### Exercise a:
In the records, replace "Messenger icon" with "chat icon" in the lines starting at the one containing "The image size is (1568, 717)." and ending at the end of the records. Give back only those lines with nothing else altered, and leave the pictures out.

***** Text passage

I’m afraid of heights. With that in mind, I walked downstream and picked a spot with an embankment down to the river. The river travels about thirty miles per hour, so I knew once I jumped in I’d have about forty-five or fifty seconds before I hit the edge of the falls at a famous sightseeing spot called Table Rock, 180 feet up. The night before, I’d taken my friend to a girlie bar. I thought I would like to have the happiest time I could before what might be my final day.
I stepped to the edge and put my arms behind me, but I couldn’t let go of the railing. I was so frightened of going into the unknown. But I remembered a schoolteacher told my parents once, “He’s a bright student, but he never completes assigned work.” And it was true; I was about to fail again. I was about to step back over the railing when a woman saw me and she said, “Hey, what are you gonna do, jump?” I said, “You know what? I think I will.” I let go of the railing, ran, and jumped into the river, and I heard her scream. Sheer panic went through my body. I was flying down the river, and there was nothing anybody could do to stop it.
The roar got louder and louder until it became deafening. I was about forty-five seconds upriver from the falls. I heard a sound like something being sucked down a drain. Then it felt like the largest pair of hands on earth came and yanked me. Instead of lying on my back, I was standing straight up, but I was flying through the air. My arms were flailing above my head, my eyes open. I did two or three corkscrew spins as I fell. The pressure was so intense, I thought it would rip my head and limbs from my body. And yet when I was looking out, I saw the sun shining through the water, and it was quite beautiful. It seemed as if I fell forever, though it was only about eight or nine seconds.
I crashed into the gorge and rocks and was hit by all the tonnage of the water on top of me. I hit my head and my side, but I was being pushed and barrel-rolled so many times that I didn’t know which way was up. When I was under the water, the roar was even louder. It felt as if fifty people with hammers were beating my body.
If felt as if fifty people with hammers were beating my body.

**********
***** Dataset

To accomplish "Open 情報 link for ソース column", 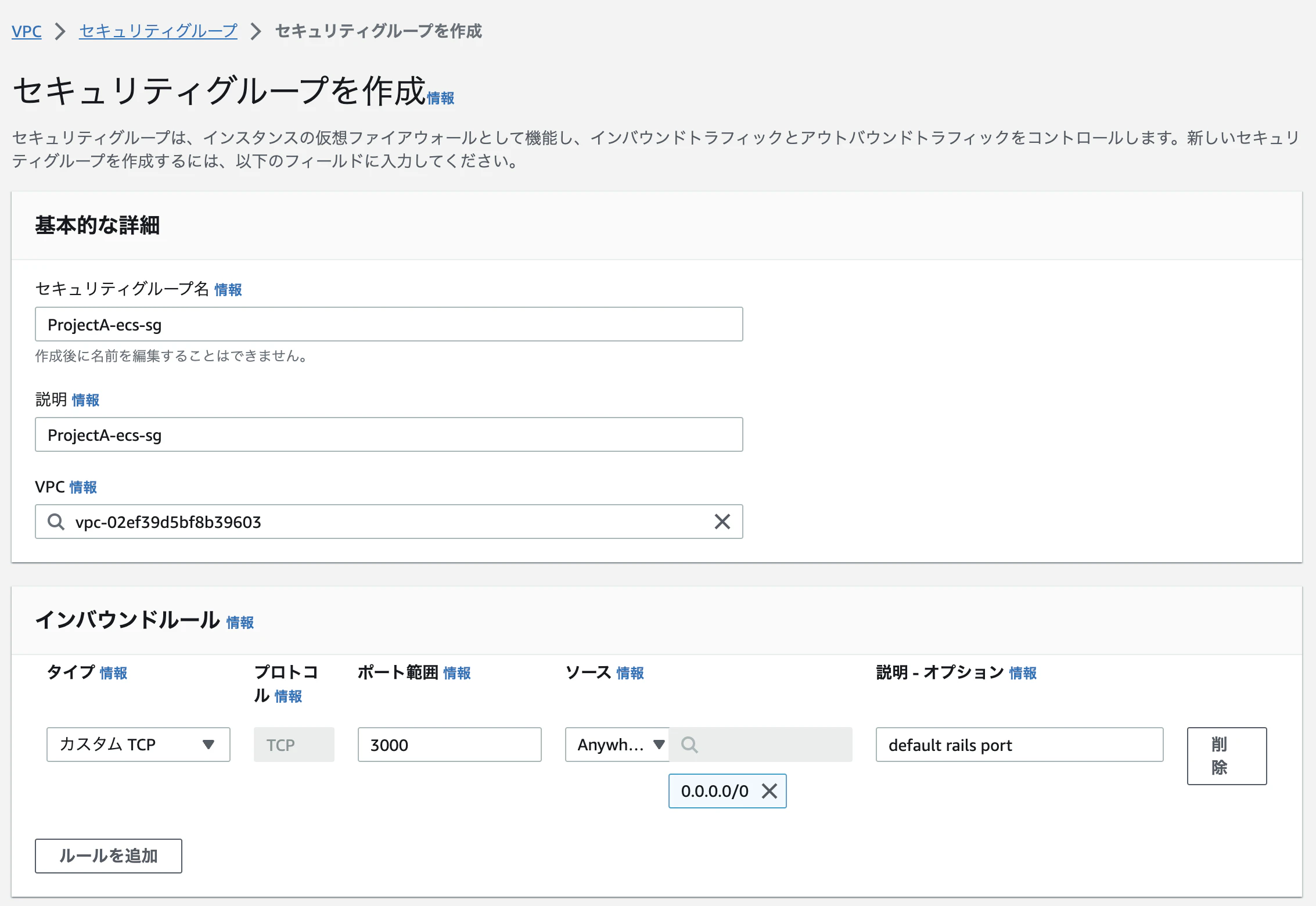I will (x=630, y=673).
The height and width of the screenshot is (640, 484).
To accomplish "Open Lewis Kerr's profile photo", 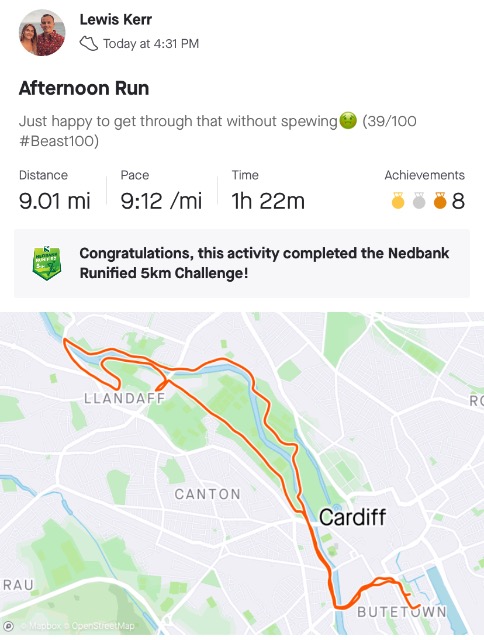I will (42, 32).
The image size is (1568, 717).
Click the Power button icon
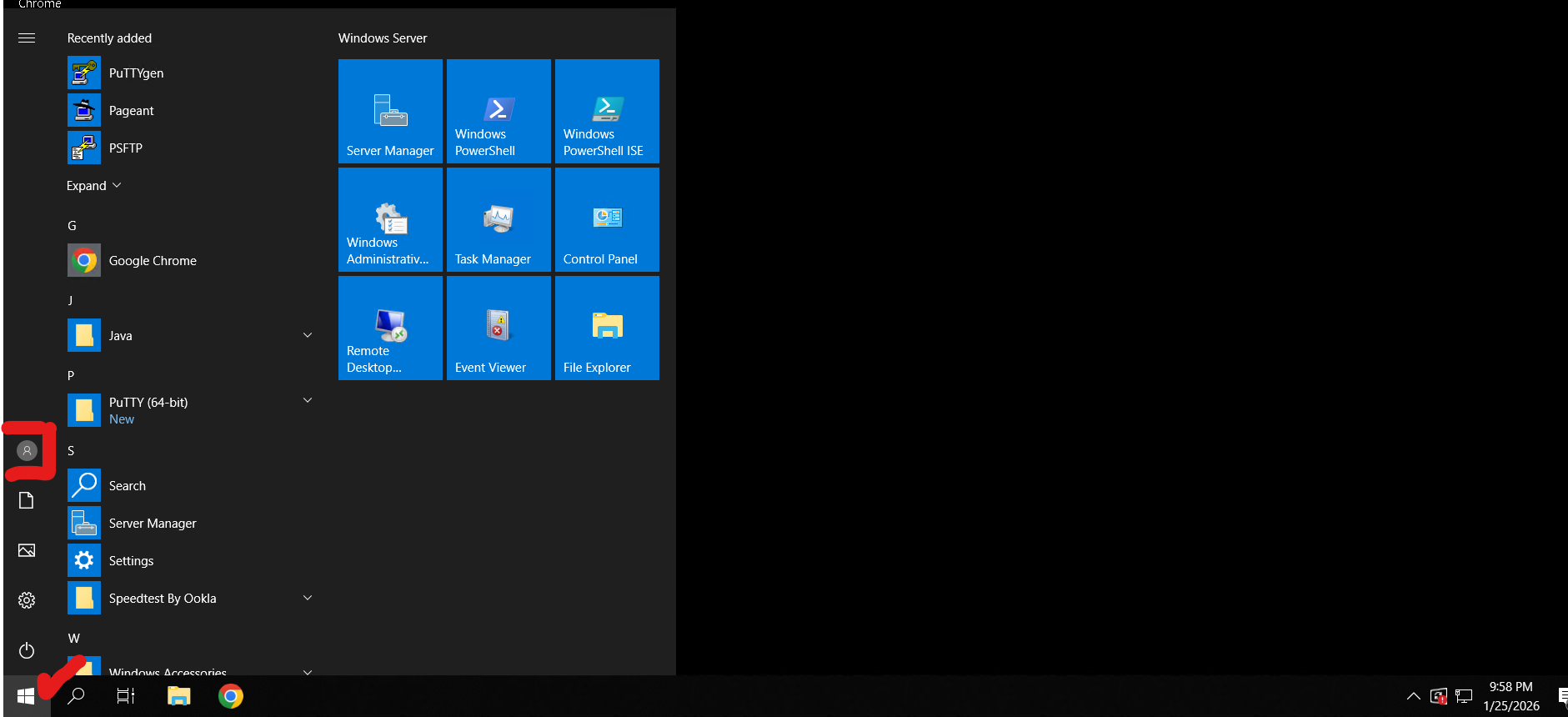tap(27, 650)
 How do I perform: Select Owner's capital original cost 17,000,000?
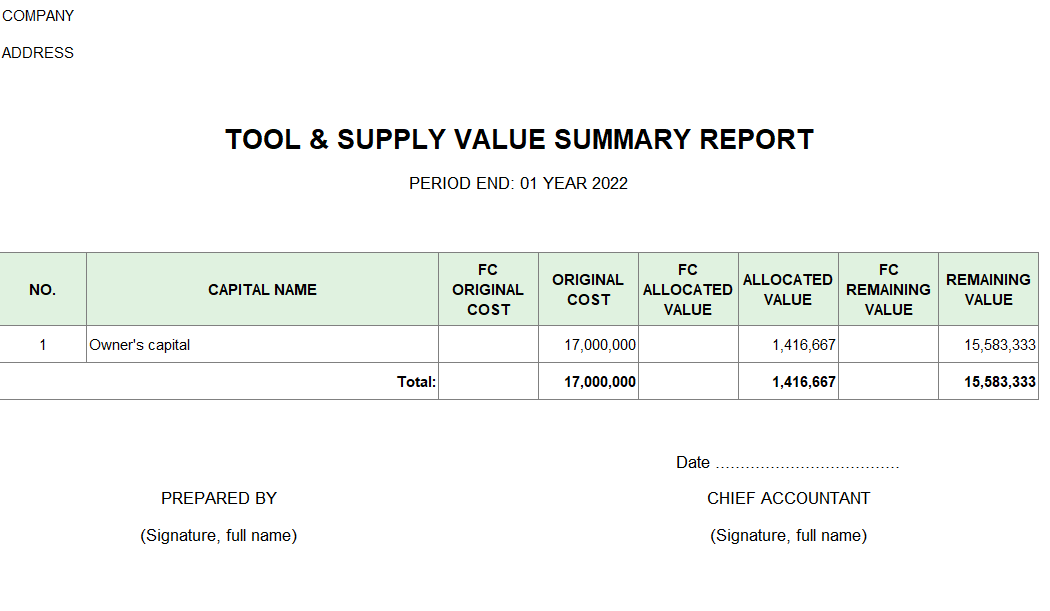(599, 345)
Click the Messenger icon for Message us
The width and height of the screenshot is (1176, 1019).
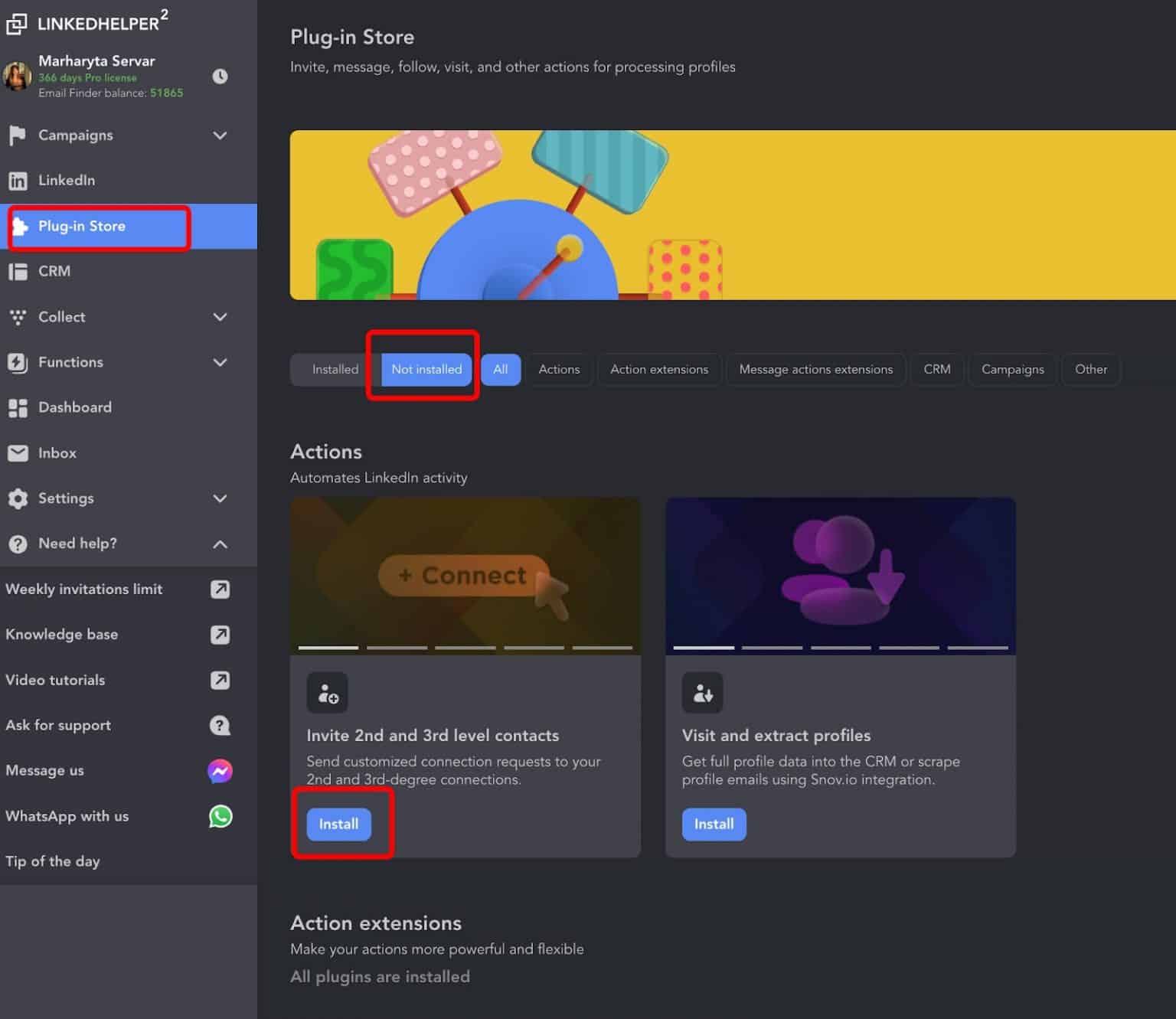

**********

### Exercise b:
In the account of jumping into the river above the falls, why does the narrator walk downstream and choose a spot with an embankment down to the river?

### Complete output a:
The image size is (1568, 717).
Click the Power button icon
tap(27, 650)
 How do I perform: Select Owner's capital original cost 17,000,000?
(599, 345)
Click the chat icon for Message us
The width and height of the screenshot is (1176, 1019).

### Complete output b:
The narrator is afraid of heights. With that in mind, the narrator walks downstream and picks a spot where an embankment leads down to the river.